▶ [What is required]:
Would you please copy every line below that includes the string "Given"?

BEGIN Data listing

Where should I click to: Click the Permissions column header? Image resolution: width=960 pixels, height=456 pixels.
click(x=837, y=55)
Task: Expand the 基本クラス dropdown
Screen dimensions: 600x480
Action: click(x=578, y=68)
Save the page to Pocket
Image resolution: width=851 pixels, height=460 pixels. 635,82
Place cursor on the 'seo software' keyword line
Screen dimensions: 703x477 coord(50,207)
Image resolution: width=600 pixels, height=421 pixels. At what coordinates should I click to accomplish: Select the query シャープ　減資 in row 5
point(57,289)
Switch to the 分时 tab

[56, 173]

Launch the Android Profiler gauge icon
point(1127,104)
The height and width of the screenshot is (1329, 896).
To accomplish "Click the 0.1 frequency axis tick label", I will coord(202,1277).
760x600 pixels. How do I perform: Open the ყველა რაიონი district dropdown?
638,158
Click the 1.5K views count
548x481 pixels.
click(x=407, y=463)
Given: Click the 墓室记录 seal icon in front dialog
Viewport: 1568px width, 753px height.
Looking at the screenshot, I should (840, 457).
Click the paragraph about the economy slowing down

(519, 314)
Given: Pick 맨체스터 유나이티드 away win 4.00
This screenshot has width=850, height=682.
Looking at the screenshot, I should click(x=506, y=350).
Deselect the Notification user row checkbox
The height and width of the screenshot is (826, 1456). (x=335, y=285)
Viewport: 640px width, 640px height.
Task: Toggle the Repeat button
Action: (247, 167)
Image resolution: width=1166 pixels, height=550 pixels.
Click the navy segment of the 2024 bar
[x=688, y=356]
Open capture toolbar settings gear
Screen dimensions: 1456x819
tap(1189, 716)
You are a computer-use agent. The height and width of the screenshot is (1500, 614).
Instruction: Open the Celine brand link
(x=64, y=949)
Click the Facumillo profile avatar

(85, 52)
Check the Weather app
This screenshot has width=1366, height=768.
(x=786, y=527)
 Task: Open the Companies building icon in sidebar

END Data listing

▶ [Exercise output]:
Given: Click the 墓室记录 seal icon in front dialog
Given: Pick 맨체스터 유나이티드 away win 4.00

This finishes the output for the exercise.